Dating violence can include the use of physical and sexual violence, threats, intimidation, emotional abuse and controlling of finances. Physical abuse does not have to be present for it to be a controlling and abusive relationship. An abuser may use many different controlling behaviors within an intimate relationship. Dating and relationship violence and sexual assault affects people of all races, genders, sexual orientations, social classes, ages and abilities.
Stalking is unwanted, repeated and continuing contact that causes a person to feel uncomfortable, fearful or harassed. Stalking can be serious and sometimes violent, and it often escalates over time.
Stalking can happen in person or via social media or texting. Stalkers can be students, co-workers, supervisors, current or former intimate partners, family members, acquaintances or strangers and affects people of all races, genders, sexual orientations, social classes, ages and abilities. It can be difficult to know what to do next if you are being stalked or someone shares with you their concerns about being stalked. Know that you are not alone.
Sexual exploitation is when someone takes non-consensual or abusive advantage of another individual for the purposes of sexual arousal or gratification, financial gain, or another personal benefit. It can include the use of force, fraud, and/or coercion. Some examples of sexual exploitation can include sharing pictures or videos of another person’s nudity or sexual activity without consent, or blackmailing another person by threatening to send pictures of them with their same-gender partner to their family who is unaware of the person's sexual orientation.
UW Tacoma provides free confidential advocacy support for students affected by sexual assault, rape, relationship violence, domestic violence, stalking, sexual harassment and other related experiences. Advocacy is the only confidential starting point for any student affected by these issues. Meeting with an advocate will not automatically lead to any kind of investigation by the university or the police and you do not need to make a formal report to receive support from an advocate.

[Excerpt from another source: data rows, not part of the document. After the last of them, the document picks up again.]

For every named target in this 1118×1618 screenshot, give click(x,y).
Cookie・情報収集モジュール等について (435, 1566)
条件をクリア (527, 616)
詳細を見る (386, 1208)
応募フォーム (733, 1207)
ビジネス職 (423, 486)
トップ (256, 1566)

The UW Tacoma confidential advocate provides compassionate and empowering support and can help you explore your rights and options, and get you connected to resources. All decisions to pursue next steps, if any, are entirely up to you. Get connected to the advocate today at email@example.com or 253-692-4750.
The Advocate believes survivors and is trained in trauma-informed and survivor-centered skills. The Advocate helps survivors to understand their experience, informs them of their rights and options, helps them decide what next steps to take if any, and offers accommodations and referrals for wrap around care. Survivors can share as much or as little information as they want in a safe and confidential space.

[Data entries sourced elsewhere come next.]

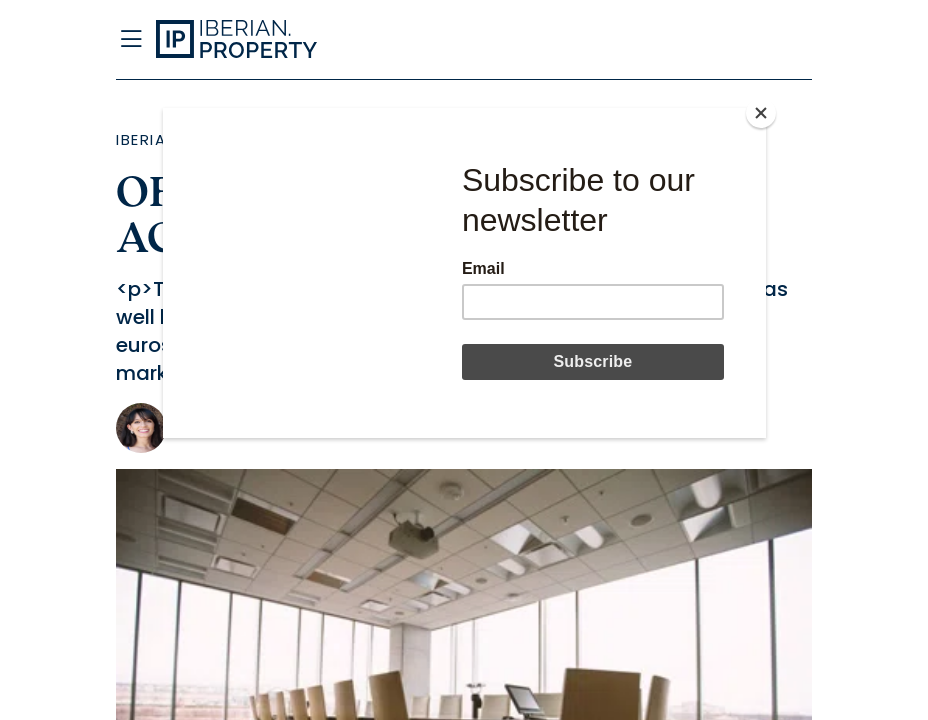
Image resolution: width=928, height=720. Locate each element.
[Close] (761, 113)
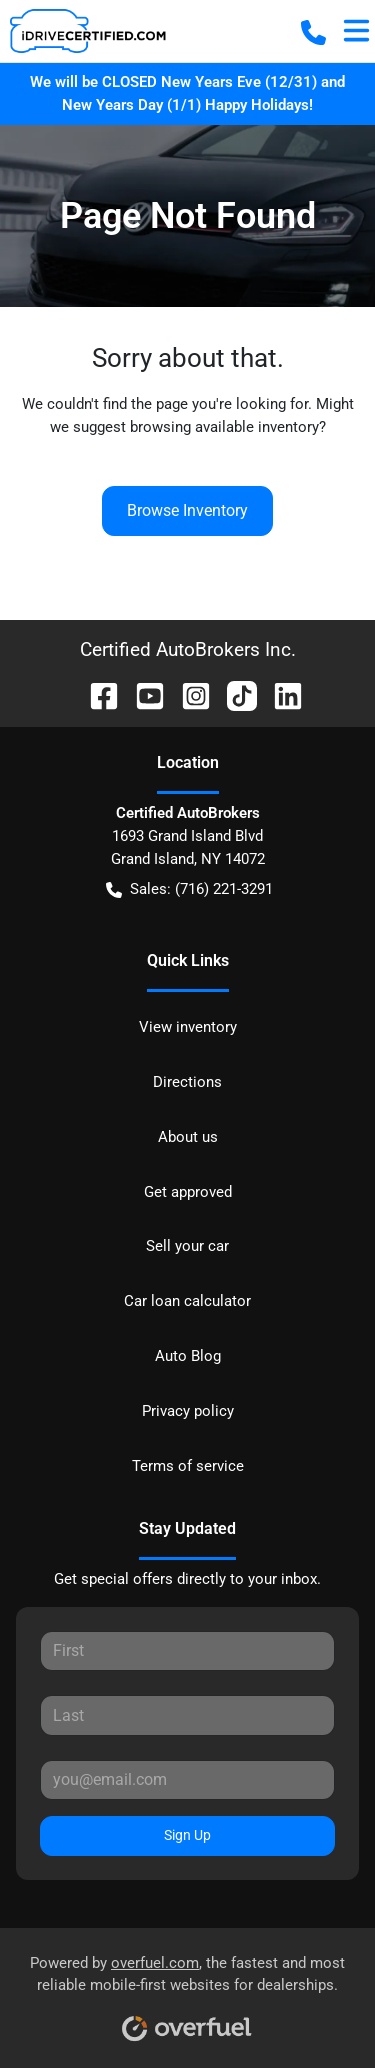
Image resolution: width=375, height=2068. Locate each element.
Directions (187, 1082)
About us (188, 1137)
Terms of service (188, 1466)
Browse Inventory (187, 510)
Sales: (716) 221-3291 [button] (189, 889)
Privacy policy (188, 1411)
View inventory (188, 1027)
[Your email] (187, 1780)
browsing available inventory (224, 427)
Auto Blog (188, 1356)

SafeCampus is the University of Washington’s violence-prevention and response program. SafeCampus supports students, staff, faculty and community members in preventing violence. You can call SafeCampus at 206-685-7233 no matter where you work or study to anonymously discuss safety and well-being concerns for yourself or others. In urgent situations, call 911.

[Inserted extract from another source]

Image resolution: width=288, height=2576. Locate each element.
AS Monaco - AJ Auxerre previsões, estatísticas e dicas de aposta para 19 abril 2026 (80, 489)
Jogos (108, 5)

What can I expect when I call SafeCampus?
A trained professional will listen in a non-judgmental, empathetic way. They are here to offer support and guidance when you have concerns for yourself or others. You can tell SafeCampus about something that happened or share your safety concerns. You’re welcome to say as much or as little as you want to. During the call, the SafeCampus professional might ask questions about the details of the incident, concerns for safety, and what next steps you would like to see happen.